Prepare a complete documentation package:


  • Business license

  • Screenshot of the Company Page

  • Proof the admin left the company

  • Domain ownership verification

  • Company email proof


Then open a support ticket from multiple verified employee accounts. Consistency helps.


“Personal info from the old admin is still showing on the Page.”


Check:

  • About section

  • Contact info

  • Team listing

  • Admin list


Update everything to reflect brand-only information.


“I don’t want employees’ profiles linked to the page.”


Employees can list your company as their employer, you cannot block this.

What you can control:


  • Which employees are Page admins

  • Who appears as Featured Employees

  • What contact details are shown publicly


This keeps your Page corporate and clean.


Best Practices to Keep Your LinkedIn Company Page Healthy


  • Maintain at least two long-term Super Admins

  • Review admin roles quarterly

  • Document your LinkedIn posting process

  • Use a shared company inbox for communication

  • Set clear rules for ad spend, copy approval, and brand tone

  • Encourage employee advocacy for organic reach

  • Post consistently, even once per week dramatically improves growth


If You’re Migrating an Old Page


Do this before anything else:

  1. Transfer all admin roles

  2. Update the About section

  3. Clean up old branding

  4. Notify followers if anything major is changing

  5. Contact LinkedIn support if the old admin is unreachable


Transitioning a page is easier before an employee leaves, not after.


SEO Tips for a Strong LinkedIn Company Page


  • Use keywords naturally in the About section (your services, location, industries)

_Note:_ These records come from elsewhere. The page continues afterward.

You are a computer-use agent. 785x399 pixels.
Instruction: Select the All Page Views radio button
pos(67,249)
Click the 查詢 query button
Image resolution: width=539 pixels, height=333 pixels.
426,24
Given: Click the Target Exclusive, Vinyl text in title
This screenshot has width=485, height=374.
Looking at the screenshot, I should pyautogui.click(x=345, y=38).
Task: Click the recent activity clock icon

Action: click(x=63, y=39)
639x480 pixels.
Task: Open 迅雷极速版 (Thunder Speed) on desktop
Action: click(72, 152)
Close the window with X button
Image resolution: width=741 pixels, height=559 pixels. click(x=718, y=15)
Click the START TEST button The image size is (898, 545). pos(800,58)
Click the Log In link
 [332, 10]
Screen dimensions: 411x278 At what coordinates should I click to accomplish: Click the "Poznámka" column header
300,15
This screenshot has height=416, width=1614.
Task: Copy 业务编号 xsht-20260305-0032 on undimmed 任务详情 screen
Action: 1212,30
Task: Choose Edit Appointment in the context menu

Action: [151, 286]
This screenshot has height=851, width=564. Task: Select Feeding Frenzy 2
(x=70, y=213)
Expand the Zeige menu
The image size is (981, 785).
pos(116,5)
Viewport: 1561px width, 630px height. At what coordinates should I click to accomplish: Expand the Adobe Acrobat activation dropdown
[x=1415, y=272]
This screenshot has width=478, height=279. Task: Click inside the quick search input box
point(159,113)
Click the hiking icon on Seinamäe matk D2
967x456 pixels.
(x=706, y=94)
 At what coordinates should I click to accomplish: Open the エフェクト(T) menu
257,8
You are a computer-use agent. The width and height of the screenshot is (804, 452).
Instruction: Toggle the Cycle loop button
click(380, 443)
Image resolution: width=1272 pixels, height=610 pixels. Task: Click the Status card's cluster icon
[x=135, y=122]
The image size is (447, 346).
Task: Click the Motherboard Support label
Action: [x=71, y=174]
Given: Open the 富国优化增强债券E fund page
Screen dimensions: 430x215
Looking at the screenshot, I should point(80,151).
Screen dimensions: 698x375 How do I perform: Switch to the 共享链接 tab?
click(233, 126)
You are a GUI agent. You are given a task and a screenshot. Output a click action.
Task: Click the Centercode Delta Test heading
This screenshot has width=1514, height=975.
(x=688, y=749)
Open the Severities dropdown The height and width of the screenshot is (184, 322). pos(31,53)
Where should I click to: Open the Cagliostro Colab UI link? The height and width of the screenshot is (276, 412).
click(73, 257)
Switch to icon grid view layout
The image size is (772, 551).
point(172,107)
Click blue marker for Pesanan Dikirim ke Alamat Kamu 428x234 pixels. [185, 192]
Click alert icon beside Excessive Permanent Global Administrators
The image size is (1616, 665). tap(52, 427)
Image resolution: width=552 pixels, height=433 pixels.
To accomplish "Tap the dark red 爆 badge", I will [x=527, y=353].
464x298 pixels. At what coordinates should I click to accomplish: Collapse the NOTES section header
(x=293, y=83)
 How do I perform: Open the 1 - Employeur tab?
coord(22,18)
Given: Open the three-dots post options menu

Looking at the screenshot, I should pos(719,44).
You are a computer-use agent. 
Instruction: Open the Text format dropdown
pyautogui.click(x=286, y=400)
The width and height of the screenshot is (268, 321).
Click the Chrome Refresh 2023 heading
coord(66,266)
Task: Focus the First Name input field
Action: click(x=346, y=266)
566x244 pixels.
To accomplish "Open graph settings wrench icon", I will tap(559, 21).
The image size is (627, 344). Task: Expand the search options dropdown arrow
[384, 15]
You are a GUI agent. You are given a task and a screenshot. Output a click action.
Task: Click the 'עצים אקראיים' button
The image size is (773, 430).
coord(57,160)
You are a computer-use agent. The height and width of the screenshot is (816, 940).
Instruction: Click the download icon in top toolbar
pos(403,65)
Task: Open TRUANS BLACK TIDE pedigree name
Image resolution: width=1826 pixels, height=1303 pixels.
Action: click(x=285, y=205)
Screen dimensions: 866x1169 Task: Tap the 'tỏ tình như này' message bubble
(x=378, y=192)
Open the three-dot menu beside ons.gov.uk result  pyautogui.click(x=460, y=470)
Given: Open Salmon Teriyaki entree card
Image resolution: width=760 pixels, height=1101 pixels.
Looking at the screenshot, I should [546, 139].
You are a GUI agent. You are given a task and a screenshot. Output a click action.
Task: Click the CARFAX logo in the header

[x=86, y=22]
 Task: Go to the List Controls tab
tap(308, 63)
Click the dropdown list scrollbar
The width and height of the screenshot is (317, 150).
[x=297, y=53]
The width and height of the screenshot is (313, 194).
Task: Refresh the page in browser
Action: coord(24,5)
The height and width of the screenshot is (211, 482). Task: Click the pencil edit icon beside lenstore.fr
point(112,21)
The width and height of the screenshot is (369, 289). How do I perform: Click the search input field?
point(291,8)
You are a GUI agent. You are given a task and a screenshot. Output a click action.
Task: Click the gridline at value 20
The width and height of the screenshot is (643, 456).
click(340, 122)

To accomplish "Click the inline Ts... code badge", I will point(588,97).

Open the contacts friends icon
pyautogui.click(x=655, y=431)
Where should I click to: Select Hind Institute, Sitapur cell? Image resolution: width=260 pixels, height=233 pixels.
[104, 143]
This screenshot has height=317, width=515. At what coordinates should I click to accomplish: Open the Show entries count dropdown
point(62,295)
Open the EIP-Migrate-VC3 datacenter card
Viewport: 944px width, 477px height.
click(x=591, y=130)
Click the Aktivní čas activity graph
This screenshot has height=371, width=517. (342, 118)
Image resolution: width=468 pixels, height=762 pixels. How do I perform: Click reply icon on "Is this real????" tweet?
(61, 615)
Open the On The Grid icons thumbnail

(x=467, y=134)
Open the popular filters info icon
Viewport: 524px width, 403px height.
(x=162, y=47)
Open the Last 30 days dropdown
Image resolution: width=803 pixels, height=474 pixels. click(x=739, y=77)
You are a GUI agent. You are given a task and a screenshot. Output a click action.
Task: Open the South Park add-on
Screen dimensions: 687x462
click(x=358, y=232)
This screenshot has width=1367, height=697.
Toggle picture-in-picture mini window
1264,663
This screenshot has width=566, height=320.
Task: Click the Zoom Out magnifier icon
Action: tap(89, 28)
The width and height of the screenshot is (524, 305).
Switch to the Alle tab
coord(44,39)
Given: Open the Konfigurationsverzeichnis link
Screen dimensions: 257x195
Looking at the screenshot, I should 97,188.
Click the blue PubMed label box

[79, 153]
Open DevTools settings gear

  • Fill out Specialties - they matter more than people think

  • Add your website as a hyperlink

  • Use branded and industry hashtags in your posts

  • Share case studies, hiring posts, company news, and behind-the-scenes insights


Your Company Page can rank on Google if optimized properly.


When You Should Bring in External Help


Consider outsourcing if:

  • LinkedIn won’t approve admin transfer after multiple support tickets

  • You’re building a content or ad strategy from scratch

  • You need an employee advocacy program

  • You’re managing a reputation or crisis situation


An expert can often resolve admin issues faster because they know how LinkedIn responds.